Winter weather arrived in mid-November, and soon the temperature was in the single digits. My house’s thermostat had been preset to 55 degrees. Wearing a T-shirt, sweatshirt, sweatpants and a light coat, I found I was reasonably comfortable when I was under the covers or up and moving. But sitting at my computer, my hands were always half numb.
I remembered reading in Darwin’s “The Voyage of the Beagle” about a tribe he encountered in Tierra del Fuego called the Yaghan, who wore few clothes and by all reports were comfortable, despite living in a region where the annual mean temperature is 42 degrees. If the Yaghan could do it scantily clothed, couldn’t I do it well clothed? I did the obvious thing, and put on fingerless gloves and a hat. And after just a few days, a colder-than-normal house seemed, well, normal. I decided to go colder.
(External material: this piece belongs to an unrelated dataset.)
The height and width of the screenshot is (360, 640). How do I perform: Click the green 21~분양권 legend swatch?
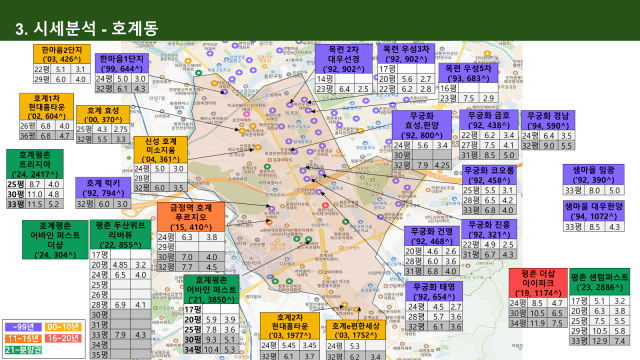23,350
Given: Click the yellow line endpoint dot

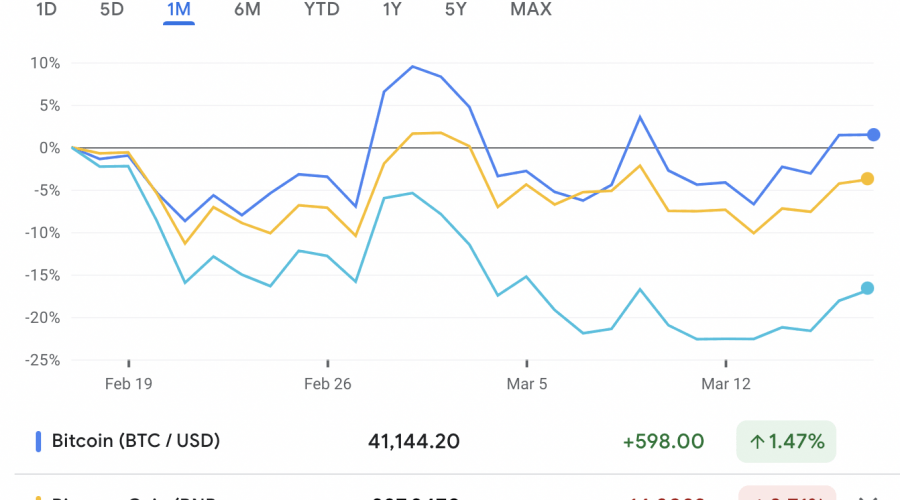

The lowest the thermostat would go was 45 degrees, which I figured was good because I had to make sure the pipes wouldn’t freeze. At first it was fairly unpleasant. I wore two pairs of wool socks, thermal underwear, a thin pair of pants, sweatpants, a wool shirt, a sweatshirt, a light hoodie, a light jacket, a big poofy winter jacket, two winter hats and those fingerless gloves. Yet I was still having trouble typing because of my numb hands. That’s when I pulled out my down sleeping bag, and decided to wear it whenever I was sitting. With the sleeping bag, now that my core had been warmed, my extremities were warming up, too.